The information below includes all the information one needs to know to begin
writing *UDFs* using the *C++ UDF* API. For more information on executing
*C++ UDFs*, see [Running C++ UDFs](/content/udf/cpp/running).

## Dependencies

To begin writing *C++ UDFs*, access to the *Kinetica C++ UDF* API is
required.
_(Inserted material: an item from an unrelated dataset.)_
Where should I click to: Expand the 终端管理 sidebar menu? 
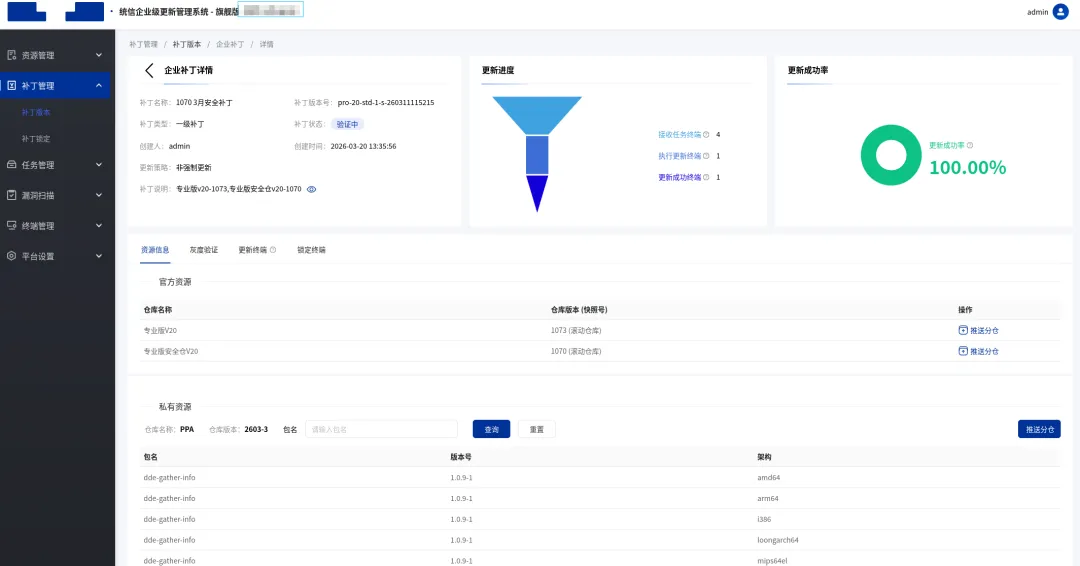pyautogui.click(x=98, y=226)
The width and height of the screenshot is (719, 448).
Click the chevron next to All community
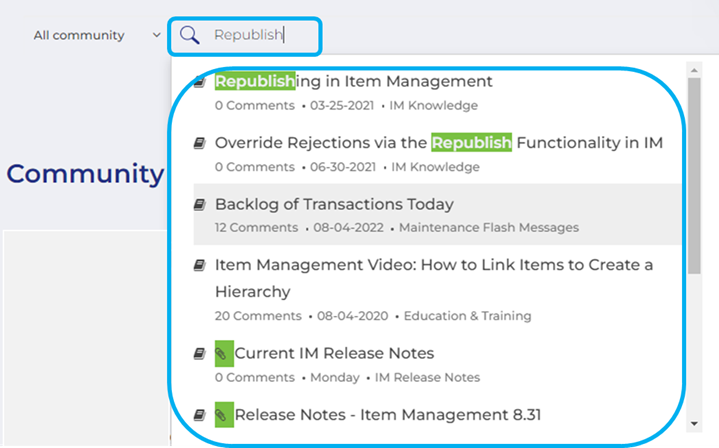[157, 35]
In default *Kinetica* installations, the *C++ UDF* API is
located in the `/opt/gpudb/udf/api/cpp` directory.

If developing *UDFs* without a local *Kinetica* installation, the API can be
downloaded from the [C++ UDF API repo on GitHub](https://github.com/kineticadb/kinetica-udf-api-cpp.git).
After downloading, see the <Badge color="gray">README.md</Badge> in the *UDF* API directory created
for further setup instructions.

The *UDF C++ API* consists of two files: <Badge color="gray">Proc.hpp</Badge> & <Badge color="gray">Proc.cpp</Badge>.
These need to be included in the *make* process and the header file,
<Badge color="gray">Proc.hpp</Badge> needs to be included in the *UDF* source code.  There are no
external dependencies beyond the *C++ standard library*.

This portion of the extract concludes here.